- [What the exercise asks] Starting at the top of the entries below, print each line exactly until the line with "Given: Click the" has been printed too.

+++ Data to process

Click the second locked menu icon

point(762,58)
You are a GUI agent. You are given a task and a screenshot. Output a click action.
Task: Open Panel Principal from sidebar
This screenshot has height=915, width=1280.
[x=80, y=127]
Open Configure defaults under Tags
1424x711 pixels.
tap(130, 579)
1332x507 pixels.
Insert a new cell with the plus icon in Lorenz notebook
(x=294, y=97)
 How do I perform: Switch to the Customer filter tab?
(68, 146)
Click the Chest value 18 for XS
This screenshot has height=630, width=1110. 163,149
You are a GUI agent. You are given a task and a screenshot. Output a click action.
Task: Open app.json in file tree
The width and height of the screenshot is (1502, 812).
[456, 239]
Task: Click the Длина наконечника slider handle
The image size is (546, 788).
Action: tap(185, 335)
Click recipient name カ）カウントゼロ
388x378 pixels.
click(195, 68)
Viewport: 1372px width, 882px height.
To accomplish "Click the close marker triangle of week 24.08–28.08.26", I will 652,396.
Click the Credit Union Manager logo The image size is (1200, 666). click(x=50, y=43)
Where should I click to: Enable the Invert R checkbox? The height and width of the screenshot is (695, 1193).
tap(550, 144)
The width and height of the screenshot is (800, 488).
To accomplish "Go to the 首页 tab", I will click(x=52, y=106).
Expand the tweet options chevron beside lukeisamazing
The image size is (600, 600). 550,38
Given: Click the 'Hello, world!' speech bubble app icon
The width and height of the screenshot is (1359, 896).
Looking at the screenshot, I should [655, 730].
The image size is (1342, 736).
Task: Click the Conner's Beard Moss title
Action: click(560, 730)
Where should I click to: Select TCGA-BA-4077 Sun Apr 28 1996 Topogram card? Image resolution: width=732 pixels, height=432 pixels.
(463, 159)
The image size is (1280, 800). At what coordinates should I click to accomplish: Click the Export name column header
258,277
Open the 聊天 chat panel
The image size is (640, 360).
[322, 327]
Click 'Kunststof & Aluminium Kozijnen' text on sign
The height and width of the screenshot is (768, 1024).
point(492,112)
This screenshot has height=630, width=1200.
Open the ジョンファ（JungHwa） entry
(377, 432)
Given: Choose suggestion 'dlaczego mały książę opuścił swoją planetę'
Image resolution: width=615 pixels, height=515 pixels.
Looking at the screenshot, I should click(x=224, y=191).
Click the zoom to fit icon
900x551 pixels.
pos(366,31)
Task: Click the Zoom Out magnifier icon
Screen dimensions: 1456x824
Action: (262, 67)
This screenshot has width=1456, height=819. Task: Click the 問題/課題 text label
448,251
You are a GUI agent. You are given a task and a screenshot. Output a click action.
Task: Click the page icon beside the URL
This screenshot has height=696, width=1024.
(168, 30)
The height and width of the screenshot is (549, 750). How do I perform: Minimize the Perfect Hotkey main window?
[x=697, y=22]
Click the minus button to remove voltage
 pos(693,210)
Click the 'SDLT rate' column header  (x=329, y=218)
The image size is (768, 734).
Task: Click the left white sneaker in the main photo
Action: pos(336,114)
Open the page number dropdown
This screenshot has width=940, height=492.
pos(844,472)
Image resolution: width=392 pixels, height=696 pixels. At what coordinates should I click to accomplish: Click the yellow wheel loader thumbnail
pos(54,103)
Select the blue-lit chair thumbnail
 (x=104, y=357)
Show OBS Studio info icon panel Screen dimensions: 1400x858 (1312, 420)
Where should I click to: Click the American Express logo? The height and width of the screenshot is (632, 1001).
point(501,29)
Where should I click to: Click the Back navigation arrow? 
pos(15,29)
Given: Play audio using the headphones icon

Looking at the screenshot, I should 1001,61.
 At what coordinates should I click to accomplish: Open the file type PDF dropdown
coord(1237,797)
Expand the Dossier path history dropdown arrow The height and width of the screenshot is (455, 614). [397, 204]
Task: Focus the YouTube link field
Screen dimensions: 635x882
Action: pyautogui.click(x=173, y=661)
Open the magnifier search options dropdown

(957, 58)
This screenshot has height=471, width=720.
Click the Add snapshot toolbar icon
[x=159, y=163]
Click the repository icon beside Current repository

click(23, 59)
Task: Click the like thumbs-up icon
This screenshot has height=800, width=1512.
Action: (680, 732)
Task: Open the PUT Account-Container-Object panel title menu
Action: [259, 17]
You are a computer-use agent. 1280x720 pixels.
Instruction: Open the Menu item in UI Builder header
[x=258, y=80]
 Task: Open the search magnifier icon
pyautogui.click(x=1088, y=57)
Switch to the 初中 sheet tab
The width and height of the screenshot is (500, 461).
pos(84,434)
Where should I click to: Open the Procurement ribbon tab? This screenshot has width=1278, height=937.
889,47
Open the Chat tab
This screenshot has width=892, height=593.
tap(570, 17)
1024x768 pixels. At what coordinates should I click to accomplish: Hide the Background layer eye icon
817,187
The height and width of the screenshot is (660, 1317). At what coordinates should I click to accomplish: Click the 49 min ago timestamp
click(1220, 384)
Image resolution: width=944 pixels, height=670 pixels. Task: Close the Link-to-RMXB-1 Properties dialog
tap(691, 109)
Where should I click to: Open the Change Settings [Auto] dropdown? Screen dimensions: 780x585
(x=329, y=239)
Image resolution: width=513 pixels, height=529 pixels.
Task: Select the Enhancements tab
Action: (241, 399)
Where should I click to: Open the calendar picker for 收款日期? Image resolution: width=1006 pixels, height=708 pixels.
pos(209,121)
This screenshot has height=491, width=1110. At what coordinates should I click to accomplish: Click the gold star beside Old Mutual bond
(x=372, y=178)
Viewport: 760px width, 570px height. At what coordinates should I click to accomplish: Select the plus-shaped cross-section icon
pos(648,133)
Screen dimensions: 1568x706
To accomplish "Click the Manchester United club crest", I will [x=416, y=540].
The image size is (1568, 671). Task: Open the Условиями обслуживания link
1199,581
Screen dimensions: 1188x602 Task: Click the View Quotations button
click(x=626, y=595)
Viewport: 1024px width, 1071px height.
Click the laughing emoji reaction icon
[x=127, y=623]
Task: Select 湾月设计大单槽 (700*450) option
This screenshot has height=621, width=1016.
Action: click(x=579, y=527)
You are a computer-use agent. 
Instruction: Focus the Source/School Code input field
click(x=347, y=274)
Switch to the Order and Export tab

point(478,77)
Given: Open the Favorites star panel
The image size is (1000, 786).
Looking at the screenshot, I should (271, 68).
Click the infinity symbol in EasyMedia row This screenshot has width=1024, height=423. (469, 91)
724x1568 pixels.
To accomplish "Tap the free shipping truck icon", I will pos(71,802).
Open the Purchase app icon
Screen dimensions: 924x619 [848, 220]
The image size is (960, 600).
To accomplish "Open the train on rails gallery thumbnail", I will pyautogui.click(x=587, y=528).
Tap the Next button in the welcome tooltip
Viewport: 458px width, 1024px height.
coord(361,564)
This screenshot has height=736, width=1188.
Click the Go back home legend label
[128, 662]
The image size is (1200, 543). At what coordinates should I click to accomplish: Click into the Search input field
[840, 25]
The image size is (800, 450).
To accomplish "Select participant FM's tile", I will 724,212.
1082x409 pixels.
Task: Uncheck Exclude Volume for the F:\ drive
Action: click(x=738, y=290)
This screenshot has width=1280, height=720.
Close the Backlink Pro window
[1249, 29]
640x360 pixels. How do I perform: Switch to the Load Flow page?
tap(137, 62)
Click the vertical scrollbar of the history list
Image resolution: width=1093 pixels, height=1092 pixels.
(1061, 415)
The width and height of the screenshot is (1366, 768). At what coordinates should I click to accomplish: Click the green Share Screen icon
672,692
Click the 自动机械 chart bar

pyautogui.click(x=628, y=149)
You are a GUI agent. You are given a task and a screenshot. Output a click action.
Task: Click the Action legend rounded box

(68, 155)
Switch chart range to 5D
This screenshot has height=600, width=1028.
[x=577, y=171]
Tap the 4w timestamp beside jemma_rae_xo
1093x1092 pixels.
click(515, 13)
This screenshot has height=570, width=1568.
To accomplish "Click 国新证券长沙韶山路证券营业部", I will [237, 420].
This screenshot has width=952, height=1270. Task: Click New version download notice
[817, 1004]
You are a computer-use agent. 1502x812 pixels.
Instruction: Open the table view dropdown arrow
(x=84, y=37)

++++++

- [The completed task]
Click the second locked menu icon

point(762,58)
You are a GUI agent. You are given a task and a screenshot. Output a click action.
Task: Open Panel Principal from sidebar
This screenshot has height=915, width=1280.
[x=80, y=127]
Open Configure defaults under Tags
1424x711 pixels.
tap(130, 579)
1332x507 pixels.
Insert a new cell with the plus icon in Lorenz notebook
(x=294, y=97)
 How do I perform: Switch to the Customer filter tab?
(68, 146)
Click the Chest value 18 for XS
This screenshot has height=630, width=1110. 163,149
You are a GUI agent. You are given a task and a screenshot. Output a click action.
Task: Open app.json in file tree
The width and height of the screenshot is (1502, 812).
[456, 239]
Task: Click the Длина наконечника slider handle
The image size is (546, 788).
Action: tap(185, 335)
Click recipient name カ）カウントゼロ
388x378 pixels.
click(195, 68)
Viewport: 1372px width, 882px height.
To accomplish "Click the close marker triangle of week 24.08–28.08.26", I will 652,396.
Click the Credit Union Manager logo The image size is (1200, 666). click(x=50, y=43)
Where should I click to: Enable the Invert R checkbox? The height and width of the screenshot is (695, 1193).
tap(550, 144)
The width and height of the screenshot is (800, 488).
To accomplish "Go to the 首页 tab", I will click(x=52, y=106).
Expand the tweet options chevron beside lukeisamazing
The image size is (600, 600). 550,38
Given: Click the 'Hello, world!' speech bubble app icon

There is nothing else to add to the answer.